Extracto de página:
····················

Hemos aprendido a humanizar aquello que nos unía con nuestro linaje animal, en un extendido aprendizaje cultural según las sociedades y las épocas. Por ejemplo, no nos abalanzamos sobre un animal para devorarlo in situ. Más bien, con armoniosa prolijidad, sazonamos sus carnes, las cocemos, las servimos adornadas con vegetales y unimos su sabor con vino. Asimismo, si queremos determinar una posesión territorial, no optamos por demarcarla con nuestros humores. Por el contrario, optamos por puertas, paredes y el mecanismo legal que indica que somos efectivamente propietarios de un lugar.
Estos actos cotidianos (y otros) revelan más de lo creemos. Son una muestra de la conquista civilizatoria de nuestra especie. Sabemos que no basta con satisfacer -en un nivel primario- el hambre y el sueño. Poseemos una estructura cultural que revela que en la comida y en la propiedad somos humanos.
Si es eso evidente con la alimentación y el hábitat, también acontece algo similar con la sexualidad. Es decir, hemos aprendido a humanizar el acto natural de la procreación, añadiéndole una ritualización sensorial que nos permite descubrir otras formas de goce humano. Ese conjunto de elementos culturales que nos distancian del simple ayuntamiento animal es el erotismo. Y tenemos una vastísima evidencia histórica de su evolución y multiplicidad.

····················

Datos para revisión:
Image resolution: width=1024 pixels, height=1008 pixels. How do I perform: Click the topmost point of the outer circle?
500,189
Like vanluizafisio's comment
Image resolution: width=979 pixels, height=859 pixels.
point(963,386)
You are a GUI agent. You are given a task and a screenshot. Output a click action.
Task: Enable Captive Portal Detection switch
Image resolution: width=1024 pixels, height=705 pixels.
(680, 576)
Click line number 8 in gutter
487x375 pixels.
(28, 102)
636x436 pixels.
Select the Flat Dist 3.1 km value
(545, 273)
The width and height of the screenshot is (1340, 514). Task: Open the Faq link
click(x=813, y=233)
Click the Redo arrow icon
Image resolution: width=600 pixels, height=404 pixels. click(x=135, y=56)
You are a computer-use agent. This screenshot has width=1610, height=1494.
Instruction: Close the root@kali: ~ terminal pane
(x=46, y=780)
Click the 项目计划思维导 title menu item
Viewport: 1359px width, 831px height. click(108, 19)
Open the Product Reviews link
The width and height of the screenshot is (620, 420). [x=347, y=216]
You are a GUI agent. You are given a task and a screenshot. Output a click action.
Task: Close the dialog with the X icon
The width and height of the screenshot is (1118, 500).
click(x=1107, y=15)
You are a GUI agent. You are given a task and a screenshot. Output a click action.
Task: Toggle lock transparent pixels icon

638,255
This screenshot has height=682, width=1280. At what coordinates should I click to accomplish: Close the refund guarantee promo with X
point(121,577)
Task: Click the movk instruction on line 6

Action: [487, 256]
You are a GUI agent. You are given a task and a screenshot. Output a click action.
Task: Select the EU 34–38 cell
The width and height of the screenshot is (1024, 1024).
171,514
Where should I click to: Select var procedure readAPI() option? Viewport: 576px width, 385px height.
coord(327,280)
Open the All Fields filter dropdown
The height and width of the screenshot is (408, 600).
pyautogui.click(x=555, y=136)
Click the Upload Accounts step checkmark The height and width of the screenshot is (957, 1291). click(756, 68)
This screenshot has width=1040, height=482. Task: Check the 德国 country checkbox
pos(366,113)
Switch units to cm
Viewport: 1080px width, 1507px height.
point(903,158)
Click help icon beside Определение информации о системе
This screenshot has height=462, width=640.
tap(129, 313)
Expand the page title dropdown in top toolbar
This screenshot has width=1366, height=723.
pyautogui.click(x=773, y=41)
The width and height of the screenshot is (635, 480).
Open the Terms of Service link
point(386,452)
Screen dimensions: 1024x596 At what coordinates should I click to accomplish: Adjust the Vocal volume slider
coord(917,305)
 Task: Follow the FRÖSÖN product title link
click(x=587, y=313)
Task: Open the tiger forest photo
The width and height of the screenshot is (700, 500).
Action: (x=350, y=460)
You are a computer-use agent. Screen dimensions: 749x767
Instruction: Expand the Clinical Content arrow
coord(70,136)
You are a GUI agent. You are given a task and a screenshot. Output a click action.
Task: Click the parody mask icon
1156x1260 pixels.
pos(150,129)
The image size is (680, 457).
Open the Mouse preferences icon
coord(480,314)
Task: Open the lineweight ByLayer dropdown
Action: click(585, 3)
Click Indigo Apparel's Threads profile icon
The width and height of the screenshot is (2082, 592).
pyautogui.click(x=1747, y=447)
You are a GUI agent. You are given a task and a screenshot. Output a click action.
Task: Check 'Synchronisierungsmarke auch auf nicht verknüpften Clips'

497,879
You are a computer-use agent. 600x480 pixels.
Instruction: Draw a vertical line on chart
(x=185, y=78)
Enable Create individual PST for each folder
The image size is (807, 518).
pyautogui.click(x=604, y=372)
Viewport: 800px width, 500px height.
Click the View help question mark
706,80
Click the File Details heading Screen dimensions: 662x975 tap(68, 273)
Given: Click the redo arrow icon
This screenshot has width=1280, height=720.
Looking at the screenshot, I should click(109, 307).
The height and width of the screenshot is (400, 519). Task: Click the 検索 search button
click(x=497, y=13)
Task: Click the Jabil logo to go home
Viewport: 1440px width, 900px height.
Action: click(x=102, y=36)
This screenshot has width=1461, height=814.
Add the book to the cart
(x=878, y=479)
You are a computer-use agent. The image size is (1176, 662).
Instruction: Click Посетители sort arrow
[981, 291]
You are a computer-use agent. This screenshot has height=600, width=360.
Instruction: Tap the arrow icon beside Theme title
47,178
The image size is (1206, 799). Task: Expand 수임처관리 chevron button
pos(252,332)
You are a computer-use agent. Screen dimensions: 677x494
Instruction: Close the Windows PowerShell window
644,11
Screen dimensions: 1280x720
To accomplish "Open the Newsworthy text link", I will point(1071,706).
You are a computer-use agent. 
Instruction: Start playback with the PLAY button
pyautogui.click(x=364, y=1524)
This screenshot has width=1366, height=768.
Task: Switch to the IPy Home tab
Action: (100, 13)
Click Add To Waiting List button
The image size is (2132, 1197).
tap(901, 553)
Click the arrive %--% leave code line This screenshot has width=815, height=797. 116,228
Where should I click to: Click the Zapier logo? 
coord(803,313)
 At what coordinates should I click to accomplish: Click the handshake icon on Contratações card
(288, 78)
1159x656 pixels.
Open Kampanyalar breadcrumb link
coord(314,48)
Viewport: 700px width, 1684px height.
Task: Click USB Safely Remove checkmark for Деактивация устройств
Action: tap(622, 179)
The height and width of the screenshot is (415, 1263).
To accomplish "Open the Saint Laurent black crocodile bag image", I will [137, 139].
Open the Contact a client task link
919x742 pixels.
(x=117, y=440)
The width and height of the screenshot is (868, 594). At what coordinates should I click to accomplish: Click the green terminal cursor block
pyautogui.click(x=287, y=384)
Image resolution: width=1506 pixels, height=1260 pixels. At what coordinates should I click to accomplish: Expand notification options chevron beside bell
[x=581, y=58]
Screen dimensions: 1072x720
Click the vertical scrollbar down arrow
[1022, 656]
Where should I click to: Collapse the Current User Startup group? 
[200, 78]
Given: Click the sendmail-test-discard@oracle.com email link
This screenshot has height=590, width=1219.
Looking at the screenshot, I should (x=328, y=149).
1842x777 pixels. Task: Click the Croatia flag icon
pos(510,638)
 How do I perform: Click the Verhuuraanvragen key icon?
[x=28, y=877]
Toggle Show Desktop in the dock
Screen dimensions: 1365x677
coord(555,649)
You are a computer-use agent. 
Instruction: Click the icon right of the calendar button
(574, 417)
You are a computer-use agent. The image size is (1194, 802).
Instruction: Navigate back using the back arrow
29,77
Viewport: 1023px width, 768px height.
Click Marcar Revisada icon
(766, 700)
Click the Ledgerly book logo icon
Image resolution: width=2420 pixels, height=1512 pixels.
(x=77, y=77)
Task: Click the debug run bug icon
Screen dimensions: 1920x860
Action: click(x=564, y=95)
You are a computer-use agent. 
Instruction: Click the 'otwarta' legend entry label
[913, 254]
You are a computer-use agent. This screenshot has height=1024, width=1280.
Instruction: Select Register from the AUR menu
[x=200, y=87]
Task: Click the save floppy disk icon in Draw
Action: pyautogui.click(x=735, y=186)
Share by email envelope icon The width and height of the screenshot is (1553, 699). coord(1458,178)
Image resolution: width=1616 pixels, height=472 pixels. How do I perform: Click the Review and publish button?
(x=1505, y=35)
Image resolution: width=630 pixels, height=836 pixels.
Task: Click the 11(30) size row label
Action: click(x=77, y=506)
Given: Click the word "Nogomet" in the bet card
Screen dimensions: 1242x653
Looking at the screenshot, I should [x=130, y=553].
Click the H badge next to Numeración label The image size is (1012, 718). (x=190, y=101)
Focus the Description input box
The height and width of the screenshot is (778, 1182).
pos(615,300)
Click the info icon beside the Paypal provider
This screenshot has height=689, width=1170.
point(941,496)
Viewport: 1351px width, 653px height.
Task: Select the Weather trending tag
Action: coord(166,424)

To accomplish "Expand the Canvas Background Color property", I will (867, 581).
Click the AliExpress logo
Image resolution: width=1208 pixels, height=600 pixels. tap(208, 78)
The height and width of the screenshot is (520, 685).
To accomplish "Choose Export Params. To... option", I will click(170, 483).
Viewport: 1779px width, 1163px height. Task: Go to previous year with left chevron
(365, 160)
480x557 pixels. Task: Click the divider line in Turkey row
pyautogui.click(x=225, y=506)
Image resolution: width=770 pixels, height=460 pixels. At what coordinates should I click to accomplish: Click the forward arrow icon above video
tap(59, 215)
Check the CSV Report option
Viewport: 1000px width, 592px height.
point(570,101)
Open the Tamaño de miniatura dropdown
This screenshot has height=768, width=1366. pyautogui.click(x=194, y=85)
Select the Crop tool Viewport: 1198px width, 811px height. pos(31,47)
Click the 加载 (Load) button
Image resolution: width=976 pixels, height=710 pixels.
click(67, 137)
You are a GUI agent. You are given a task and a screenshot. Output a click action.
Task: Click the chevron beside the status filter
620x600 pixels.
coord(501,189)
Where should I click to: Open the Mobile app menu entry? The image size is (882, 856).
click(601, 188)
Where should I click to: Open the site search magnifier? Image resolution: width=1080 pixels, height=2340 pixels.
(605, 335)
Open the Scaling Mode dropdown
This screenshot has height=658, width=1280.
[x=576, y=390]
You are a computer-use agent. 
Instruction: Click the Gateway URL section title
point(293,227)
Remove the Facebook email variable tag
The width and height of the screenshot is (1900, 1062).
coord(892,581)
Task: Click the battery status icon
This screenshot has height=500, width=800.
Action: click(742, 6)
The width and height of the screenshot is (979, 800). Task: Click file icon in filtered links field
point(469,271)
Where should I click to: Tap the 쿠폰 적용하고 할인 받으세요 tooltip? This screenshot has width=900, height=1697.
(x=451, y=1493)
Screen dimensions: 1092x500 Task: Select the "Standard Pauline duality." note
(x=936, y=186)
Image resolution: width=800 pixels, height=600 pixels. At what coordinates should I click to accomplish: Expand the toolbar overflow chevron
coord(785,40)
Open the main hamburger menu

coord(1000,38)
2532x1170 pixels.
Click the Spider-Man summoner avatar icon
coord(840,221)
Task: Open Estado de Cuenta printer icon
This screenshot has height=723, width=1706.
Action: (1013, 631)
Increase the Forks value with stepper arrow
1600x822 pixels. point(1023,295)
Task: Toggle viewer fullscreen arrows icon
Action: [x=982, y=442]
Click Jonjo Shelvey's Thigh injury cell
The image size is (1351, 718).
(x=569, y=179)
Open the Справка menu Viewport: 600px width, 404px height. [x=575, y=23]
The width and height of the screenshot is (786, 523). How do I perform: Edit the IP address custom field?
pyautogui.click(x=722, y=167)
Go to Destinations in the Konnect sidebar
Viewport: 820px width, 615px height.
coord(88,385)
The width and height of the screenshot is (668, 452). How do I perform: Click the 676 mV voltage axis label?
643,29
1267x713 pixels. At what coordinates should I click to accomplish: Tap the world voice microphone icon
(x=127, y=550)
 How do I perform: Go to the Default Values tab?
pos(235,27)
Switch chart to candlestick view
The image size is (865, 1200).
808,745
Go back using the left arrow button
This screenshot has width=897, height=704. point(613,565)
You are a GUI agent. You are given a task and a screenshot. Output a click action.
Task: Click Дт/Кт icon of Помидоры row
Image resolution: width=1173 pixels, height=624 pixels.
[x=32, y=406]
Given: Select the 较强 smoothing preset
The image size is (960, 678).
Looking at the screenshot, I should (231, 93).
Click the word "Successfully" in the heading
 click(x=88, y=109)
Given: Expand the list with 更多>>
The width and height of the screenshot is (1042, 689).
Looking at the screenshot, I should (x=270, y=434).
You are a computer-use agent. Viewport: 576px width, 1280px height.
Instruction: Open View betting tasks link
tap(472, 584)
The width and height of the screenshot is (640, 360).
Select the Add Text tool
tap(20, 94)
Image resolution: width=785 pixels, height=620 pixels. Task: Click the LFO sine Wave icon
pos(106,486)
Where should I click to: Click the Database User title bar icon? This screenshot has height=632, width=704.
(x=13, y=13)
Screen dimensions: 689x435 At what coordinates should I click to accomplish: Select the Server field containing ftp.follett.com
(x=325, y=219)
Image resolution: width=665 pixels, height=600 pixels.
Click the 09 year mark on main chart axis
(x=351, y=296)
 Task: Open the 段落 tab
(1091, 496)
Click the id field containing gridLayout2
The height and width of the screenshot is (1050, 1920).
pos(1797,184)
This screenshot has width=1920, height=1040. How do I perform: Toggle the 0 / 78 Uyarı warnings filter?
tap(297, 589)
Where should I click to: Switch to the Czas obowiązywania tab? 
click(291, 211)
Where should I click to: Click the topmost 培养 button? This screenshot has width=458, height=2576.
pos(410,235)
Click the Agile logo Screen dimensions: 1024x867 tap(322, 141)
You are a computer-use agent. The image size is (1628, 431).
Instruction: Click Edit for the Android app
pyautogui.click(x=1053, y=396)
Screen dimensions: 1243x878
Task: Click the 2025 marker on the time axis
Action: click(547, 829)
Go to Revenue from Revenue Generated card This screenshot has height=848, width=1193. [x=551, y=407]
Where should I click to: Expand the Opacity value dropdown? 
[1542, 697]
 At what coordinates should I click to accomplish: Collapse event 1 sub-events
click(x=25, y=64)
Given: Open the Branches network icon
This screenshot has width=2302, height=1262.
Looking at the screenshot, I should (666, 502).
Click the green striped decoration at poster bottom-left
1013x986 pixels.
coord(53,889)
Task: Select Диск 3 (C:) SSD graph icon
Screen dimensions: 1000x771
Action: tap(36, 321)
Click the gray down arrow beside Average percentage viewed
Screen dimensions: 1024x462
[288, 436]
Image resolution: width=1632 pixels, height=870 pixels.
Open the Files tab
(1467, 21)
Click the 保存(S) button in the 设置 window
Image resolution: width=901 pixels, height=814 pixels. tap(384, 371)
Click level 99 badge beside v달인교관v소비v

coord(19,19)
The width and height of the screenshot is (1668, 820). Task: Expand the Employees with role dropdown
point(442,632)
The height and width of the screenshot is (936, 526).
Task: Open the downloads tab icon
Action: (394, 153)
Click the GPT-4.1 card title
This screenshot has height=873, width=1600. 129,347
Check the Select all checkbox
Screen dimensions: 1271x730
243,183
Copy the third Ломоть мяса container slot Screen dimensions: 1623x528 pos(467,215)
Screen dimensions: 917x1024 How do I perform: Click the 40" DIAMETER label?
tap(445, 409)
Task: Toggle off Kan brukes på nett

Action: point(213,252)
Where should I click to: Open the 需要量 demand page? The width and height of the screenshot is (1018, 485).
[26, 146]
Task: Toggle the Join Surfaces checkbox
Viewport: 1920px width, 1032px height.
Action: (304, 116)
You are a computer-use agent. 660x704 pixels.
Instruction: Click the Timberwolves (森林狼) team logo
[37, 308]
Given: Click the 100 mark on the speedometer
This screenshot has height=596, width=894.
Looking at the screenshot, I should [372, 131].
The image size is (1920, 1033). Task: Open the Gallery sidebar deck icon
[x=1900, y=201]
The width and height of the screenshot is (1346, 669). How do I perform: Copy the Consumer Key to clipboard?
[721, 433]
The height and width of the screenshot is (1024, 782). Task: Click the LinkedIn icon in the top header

····················

Tareas a realizar:
- a) Según el extracto sobre el erotismo, ¿por qué actos cotidianos como sazonar y cocer la carne o delimitar un lugar con puertas y paredes revelan más de lo que creemos? Responda en una a tres oraciones.
- b) Transcriba del extracto sobre el erotismo el pasaje que comienza con las palabras que contienen "Estos actos cotidianos" y termina con "propiedad somos humanos.".
Las entradas no intervienen en este trabajo.

Resultados por tarea:
- a) Porque son una muestra de la conquista civilizatoria de nuestra especie: no basta con satisfacer el hambre y el sueño en un nivel primario. Poseemos una estructura cultural que revela que en la comida y en la propiedad somos humanos.

- b)
Estos actos cotidianos (y otros) revelan más de lo creemos. Son una muestra de la conquista civilizatoria de nuestra especie. Sabemos que no basta con satisfacer -en un nivel primario- el hambre y el sueño. Poseemos una estructura cultural que revela que en la comida y en la propiedad somos humanos.